Task description
Filter the listing so that only lines with the word "keyword" remain.

Dataset entries
Content starts

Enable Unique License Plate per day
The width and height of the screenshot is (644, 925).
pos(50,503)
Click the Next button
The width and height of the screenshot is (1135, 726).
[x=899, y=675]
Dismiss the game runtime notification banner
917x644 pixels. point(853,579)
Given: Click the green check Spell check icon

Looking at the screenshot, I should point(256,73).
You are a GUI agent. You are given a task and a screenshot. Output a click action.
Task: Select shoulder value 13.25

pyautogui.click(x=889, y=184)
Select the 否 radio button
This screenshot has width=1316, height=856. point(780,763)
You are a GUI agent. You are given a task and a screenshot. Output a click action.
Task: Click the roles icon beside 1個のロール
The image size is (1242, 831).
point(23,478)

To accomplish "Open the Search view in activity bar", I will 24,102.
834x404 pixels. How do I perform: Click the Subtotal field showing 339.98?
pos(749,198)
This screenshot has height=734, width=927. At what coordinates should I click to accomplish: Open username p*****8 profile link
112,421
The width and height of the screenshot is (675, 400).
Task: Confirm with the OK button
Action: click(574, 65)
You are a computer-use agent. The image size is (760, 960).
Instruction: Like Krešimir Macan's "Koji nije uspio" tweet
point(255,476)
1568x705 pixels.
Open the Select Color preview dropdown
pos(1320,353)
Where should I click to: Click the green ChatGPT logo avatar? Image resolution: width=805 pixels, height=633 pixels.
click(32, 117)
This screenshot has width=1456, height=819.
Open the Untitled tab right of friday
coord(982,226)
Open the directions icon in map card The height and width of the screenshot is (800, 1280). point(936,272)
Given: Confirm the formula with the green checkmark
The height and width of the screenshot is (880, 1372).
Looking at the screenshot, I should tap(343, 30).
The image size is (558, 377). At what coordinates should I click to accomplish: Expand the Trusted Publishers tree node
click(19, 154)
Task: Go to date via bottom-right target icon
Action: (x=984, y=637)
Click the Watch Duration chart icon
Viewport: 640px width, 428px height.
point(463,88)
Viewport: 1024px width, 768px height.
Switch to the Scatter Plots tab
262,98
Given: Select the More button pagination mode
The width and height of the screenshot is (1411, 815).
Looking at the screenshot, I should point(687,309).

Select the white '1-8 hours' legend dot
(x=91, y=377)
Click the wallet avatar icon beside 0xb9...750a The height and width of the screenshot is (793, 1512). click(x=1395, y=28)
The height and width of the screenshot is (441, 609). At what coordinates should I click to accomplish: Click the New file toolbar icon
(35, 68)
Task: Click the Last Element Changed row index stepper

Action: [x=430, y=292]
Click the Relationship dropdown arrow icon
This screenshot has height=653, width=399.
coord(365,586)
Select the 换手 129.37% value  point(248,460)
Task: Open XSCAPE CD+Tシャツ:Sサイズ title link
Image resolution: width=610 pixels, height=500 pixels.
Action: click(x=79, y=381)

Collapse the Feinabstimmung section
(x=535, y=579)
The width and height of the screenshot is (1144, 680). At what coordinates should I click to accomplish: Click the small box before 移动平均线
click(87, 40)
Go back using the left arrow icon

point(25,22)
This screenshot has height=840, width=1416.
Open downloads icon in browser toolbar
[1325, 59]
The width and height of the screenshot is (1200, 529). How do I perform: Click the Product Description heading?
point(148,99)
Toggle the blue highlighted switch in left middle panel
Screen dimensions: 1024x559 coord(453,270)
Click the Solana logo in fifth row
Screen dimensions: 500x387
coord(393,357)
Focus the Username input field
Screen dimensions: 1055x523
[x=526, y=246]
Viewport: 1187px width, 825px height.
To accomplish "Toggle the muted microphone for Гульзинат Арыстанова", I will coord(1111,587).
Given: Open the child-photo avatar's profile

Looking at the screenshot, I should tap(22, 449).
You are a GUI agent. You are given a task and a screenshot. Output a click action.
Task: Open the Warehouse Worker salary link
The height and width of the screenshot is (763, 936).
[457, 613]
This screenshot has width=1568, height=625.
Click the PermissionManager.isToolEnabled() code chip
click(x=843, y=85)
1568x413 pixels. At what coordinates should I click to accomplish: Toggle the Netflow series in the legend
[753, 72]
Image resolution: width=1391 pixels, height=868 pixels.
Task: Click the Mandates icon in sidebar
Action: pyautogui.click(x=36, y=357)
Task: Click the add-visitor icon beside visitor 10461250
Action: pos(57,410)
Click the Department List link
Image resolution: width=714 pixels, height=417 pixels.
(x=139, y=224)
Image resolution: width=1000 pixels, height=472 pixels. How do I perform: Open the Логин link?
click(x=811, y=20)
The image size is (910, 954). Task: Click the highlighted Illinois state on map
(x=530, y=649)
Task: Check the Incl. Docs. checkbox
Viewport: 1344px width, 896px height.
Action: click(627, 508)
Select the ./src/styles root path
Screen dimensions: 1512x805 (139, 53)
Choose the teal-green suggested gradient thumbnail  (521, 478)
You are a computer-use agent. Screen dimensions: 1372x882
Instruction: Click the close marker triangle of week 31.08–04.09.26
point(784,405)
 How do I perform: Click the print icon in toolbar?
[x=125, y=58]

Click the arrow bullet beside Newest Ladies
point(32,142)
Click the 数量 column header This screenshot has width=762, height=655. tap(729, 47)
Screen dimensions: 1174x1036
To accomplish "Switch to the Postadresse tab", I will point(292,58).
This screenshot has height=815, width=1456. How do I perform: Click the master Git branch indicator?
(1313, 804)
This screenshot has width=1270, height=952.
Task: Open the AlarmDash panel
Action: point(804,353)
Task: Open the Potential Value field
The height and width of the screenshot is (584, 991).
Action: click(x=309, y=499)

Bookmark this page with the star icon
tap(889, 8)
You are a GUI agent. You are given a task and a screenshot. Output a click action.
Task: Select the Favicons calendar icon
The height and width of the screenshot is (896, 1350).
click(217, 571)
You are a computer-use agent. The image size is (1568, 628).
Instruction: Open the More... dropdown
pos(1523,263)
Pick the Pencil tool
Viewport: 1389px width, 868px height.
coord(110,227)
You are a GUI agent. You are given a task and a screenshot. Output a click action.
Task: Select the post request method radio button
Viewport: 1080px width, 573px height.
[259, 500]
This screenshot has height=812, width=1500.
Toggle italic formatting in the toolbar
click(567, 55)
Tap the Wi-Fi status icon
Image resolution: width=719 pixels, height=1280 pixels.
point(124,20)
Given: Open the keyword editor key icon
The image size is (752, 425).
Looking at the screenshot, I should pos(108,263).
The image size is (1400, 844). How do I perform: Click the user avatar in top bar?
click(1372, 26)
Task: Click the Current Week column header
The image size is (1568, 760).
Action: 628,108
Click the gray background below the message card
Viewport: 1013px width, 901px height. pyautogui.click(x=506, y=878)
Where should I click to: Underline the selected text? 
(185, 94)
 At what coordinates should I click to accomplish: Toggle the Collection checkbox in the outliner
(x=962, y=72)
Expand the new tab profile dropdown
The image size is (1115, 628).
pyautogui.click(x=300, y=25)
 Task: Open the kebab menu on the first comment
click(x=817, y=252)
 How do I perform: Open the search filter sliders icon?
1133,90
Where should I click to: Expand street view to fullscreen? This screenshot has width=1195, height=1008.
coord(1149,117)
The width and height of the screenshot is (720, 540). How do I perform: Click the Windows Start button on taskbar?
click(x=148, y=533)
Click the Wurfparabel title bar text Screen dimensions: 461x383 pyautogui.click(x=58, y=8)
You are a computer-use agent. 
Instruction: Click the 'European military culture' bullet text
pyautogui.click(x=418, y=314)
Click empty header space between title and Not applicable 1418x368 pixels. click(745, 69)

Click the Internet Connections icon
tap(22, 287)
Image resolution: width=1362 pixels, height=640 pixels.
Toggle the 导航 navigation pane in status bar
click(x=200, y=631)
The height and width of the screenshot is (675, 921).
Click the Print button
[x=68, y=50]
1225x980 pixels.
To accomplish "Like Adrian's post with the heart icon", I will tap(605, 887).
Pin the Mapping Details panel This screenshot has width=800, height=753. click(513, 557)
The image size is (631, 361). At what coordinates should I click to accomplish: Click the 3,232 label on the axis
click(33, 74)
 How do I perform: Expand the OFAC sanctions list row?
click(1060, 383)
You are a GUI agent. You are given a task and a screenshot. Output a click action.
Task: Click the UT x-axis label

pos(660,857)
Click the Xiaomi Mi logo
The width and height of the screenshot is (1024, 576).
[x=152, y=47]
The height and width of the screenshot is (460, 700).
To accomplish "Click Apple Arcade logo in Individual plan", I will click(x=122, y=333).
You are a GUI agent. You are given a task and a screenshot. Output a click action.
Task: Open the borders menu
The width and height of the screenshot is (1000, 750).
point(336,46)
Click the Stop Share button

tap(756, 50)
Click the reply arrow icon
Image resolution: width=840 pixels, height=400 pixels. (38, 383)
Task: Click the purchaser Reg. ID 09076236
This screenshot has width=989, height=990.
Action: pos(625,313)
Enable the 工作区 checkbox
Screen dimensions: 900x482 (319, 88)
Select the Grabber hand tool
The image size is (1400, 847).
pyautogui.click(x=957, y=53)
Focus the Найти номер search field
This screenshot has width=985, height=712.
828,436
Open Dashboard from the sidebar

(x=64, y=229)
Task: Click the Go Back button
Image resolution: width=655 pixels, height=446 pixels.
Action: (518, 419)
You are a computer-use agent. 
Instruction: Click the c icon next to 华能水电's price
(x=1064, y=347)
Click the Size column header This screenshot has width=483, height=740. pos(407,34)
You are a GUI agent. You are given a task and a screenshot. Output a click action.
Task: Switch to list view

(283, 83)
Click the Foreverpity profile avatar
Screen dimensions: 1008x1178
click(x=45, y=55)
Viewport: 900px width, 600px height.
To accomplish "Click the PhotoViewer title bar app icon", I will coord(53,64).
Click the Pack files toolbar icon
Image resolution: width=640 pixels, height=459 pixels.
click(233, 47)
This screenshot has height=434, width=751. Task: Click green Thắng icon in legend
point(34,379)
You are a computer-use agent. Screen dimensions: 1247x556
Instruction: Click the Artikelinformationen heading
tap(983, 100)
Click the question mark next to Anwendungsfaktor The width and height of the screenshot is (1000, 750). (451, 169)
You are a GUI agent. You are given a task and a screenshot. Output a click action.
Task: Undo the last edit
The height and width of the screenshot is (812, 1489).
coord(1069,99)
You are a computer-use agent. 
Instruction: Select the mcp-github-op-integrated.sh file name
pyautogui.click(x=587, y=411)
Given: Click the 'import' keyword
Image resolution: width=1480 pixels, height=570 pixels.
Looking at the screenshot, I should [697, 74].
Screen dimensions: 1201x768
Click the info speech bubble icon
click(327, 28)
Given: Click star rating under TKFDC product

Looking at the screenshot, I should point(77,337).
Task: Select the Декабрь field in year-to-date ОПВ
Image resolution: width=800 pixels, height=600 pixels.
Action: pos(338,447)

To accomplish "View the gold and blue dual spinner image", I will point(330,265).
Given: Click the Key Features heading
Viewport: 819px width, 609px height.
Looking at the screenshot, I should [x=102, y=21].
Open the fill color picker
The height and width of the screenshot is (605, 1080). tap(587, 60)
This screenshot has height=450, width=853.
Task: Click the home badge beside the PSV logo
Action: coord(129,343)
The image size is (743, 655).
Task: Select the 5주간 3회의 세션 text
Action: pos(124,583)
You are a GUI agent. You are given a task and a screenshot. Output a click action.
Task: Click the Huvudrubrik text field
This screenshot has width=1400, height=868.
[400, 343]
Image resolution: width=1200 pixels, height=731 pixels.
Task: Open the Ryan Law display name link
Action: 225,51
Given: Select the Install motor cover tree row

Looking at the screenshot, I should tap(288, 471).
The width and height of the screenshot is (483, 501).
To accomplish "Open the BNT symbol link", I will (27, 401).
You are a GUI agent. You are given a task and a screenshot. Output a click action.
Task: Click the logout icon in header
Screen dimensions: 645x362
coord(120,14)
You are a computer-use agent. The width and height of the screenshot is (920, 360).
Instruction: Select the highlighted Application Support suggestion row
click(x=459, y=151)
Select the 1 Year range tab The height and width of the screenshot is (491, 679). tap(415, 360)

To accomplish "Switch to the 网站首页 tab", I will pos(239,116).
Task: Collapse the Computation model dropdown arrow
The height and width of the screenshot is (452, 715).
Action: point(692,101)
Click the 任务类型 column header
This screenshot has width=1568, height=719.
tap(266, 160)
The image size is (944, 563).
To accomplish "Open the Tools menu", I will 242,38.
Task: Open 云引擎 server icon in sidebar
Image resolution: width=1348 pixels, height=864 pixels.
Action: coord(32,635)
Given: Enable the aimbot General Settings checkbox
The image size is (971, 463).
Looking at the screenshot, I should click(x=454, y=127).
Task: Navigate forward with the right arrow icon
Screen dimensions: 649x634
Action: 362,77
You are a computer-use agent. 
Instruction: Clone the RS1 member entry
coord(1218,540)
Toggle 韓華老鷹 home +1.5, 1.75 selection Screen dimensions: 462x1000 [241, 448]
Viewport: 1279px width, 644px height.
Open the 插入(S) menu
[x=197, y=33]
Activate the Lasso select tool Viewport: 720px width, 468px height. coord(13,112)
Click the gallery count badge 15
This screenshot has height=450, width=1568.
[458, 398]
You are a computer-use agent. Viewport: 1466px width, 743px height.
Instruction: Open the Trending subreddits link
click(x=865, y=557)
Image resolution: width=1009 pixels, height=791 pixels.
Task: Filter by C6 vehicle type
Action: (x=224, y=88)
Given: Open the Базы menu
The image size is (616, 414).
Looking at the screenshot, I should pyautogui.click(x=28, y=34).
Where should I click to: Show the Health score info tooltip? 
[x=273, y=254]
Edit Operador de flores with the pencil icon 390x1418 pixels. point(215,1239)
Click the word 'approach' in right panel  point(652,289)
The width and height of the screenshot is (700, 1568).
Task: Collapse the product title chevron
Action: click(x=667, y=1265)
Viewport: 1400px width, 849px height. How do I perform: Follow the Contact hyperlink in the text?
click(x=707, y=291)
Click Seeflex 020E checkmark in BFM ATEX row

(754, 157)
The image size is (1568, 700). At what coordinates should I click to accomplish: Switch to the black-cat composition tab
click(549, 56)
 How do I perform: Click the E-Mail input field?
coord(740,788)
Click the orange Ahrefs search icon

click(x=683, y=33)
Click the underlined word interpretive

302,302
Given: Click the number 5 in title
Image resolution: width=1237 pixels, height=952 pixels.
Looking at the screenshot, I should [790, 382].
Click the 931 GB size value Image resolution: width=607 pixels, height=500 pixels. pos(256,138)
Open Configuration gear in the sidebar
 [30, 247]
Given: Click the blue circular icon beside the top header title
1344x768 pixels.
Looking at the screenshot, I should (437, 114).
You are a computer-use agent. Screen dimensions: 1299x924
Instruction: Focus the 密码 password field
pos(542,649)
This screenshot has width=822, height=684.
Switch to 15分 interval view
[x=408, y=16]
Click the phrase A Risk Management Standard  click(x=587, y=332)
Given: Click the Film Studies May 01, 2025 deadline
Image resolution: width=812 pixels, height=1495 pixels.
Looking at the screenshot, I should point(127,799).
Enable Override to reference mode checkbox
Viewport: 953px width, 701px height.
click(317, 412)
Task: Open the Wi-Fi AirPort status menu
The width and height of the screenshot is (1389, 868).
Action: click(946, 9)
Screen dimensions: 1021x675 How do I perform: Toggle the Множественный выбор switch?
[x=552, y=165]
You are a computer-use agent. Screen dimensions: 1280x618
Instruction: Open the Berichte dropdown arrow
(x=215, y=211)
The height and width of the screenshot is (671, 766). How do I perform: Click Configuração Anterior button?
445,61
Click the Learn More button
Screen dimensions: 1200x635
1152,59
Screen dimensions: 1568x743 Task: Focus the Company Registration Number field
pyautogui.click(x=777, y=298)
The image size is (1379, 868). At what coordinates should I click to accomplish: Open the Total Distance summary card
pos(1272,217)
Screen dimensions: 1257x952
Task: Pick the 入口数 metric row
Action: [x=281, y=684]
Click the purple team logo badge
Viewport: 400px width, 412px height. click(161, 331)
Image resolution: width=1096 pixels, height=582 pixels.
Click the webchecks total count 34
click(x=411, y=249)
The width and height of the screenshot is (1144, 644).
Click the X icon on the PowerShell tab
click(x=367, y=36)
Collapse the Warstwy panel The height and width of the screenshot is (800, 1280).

Content ends

Answer section
Given: Open the keyword editor key icon
Given: Click the 'import' keyword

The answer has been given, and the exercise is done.